**Stored data**
○ ○ ○

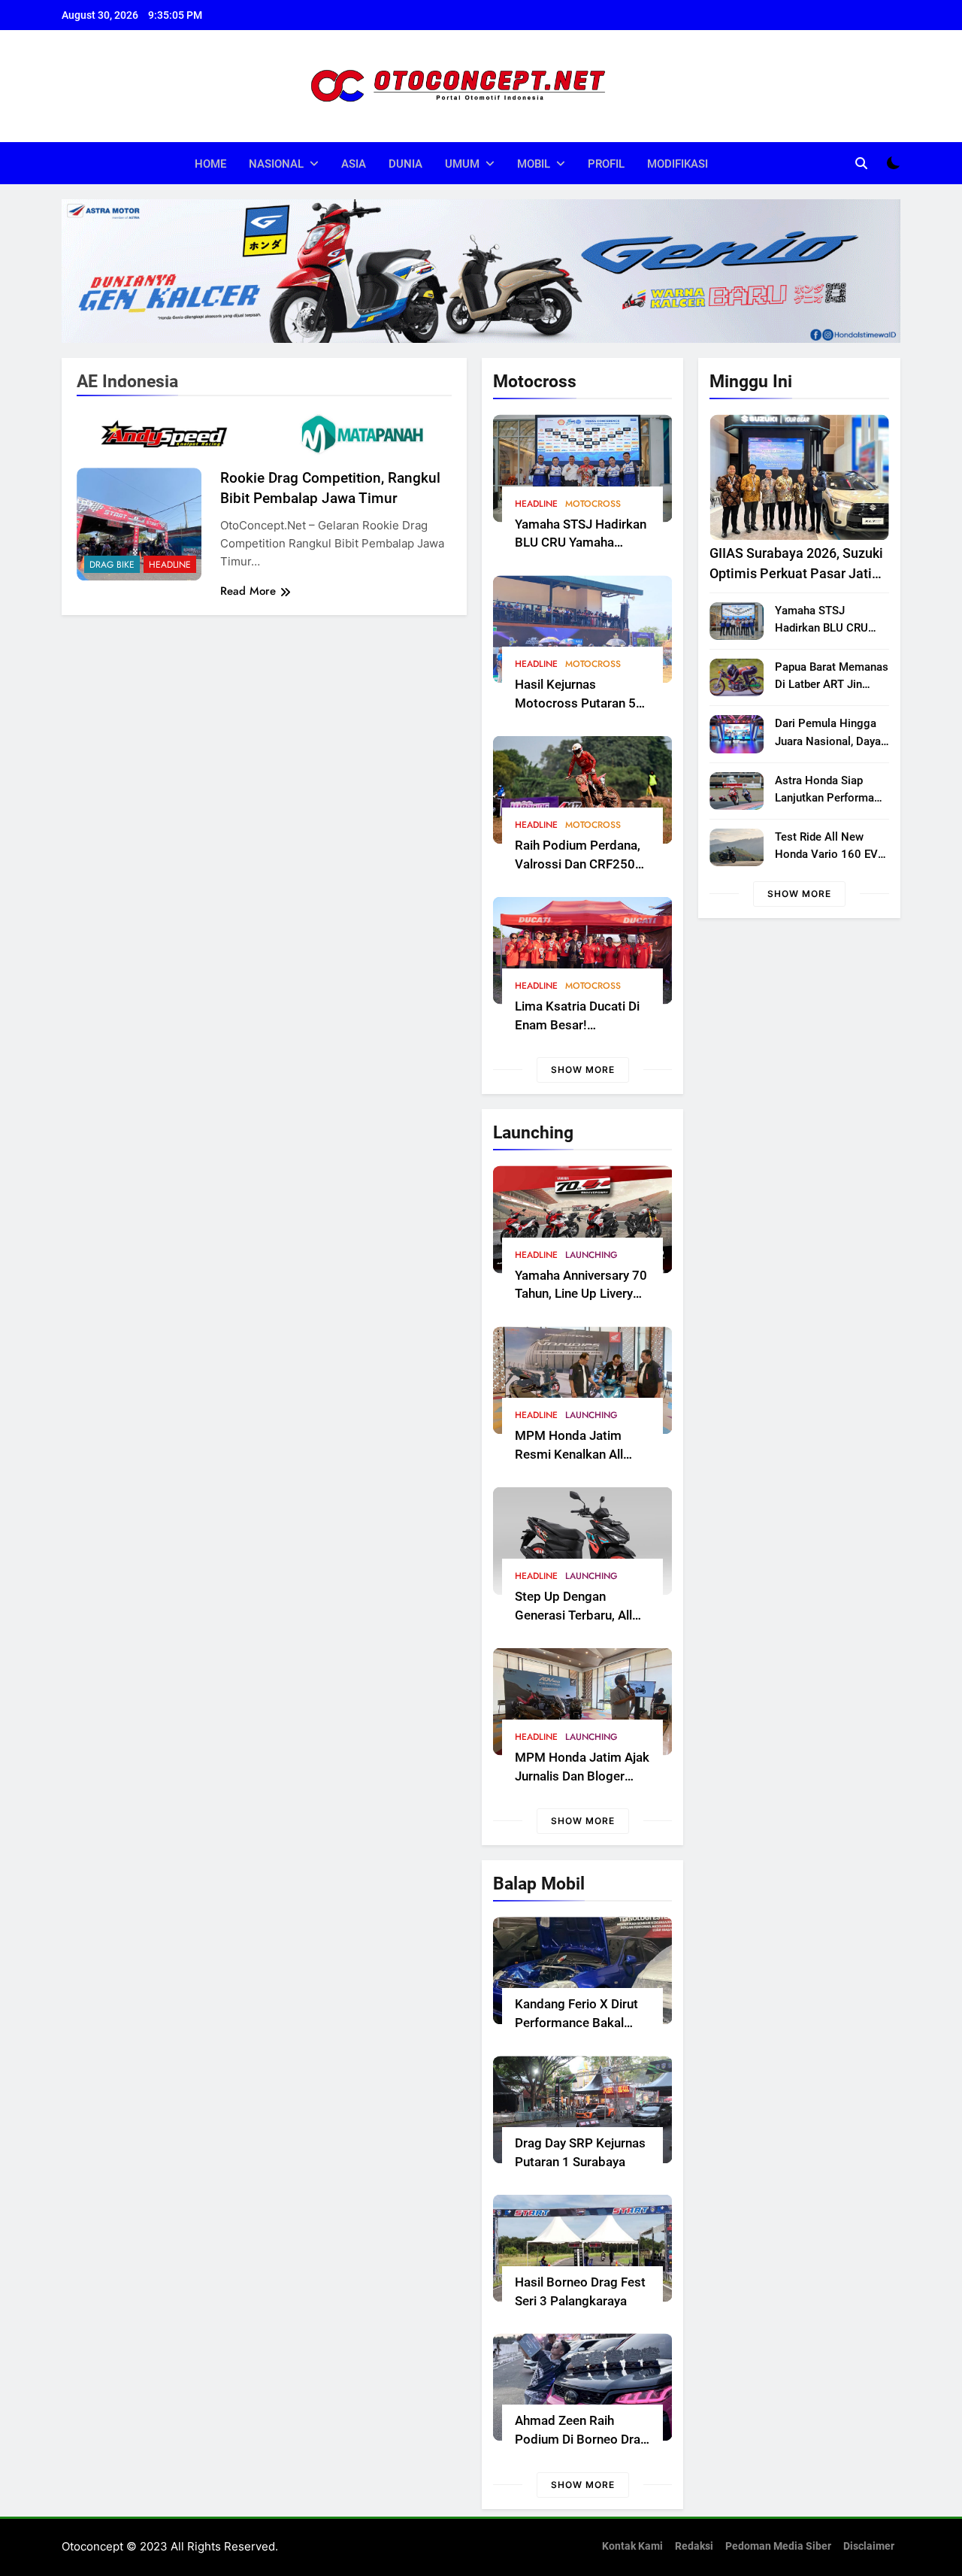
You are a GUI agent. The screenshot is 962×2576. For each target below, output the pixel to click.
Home (210, 164)
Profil (606, 164)
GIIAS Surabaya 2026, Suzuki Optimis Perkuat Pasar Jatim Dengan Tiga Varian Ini (796, 573)
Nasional (276, 164)
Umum (462, 164)
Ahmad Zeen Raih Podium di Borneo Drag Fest (581, 2439)
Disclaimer (868, 2546)
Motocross (593, 504)
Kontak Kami (632, 2546)
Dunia (405, 164)
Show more (583, 1069)
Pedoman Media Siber (778, 2546)
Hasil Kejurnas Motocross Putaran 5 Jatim (575, 703)
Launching (591, 1255)
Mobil (533, 164)
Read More (248, 591)
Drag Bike (112, 564)
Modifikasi (677, 164)
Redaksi (694, 2546)
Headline (536, 504)
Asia (353, 164)
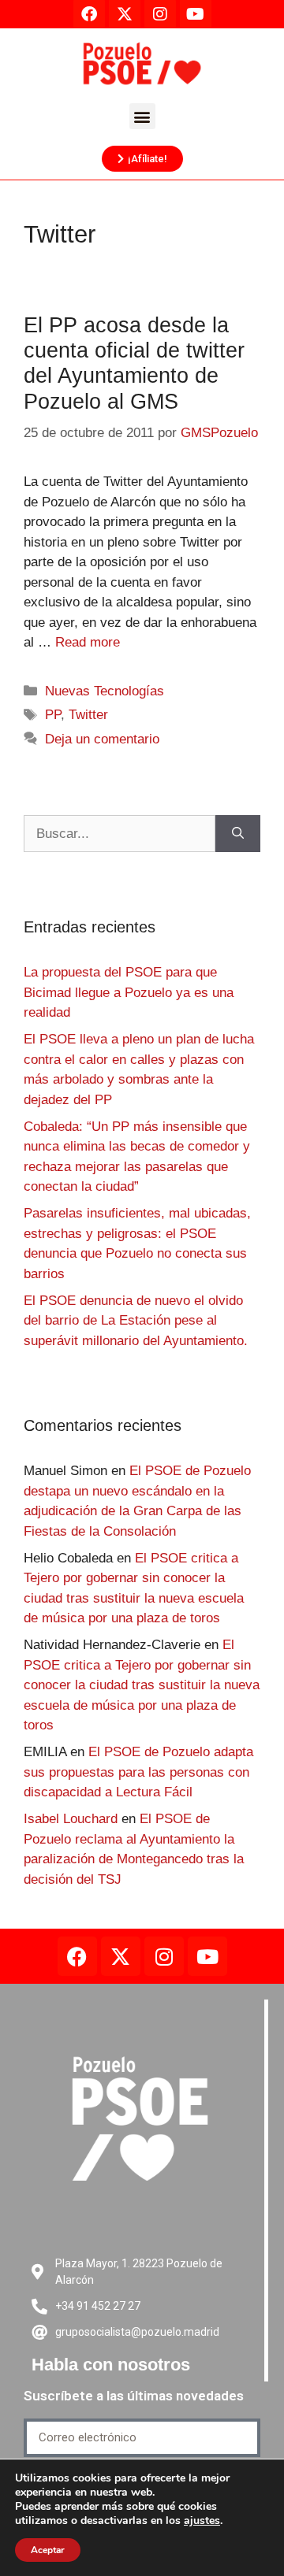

○ ○ ○

**TASK GOAL**
Check the entries above line by line and return each one containing the word "Motocross".

**YOUR SOLUTION**
Motocross (593, 504)
Hasil Kejurnas Motocross Putaran 5 Jatim (575, 703)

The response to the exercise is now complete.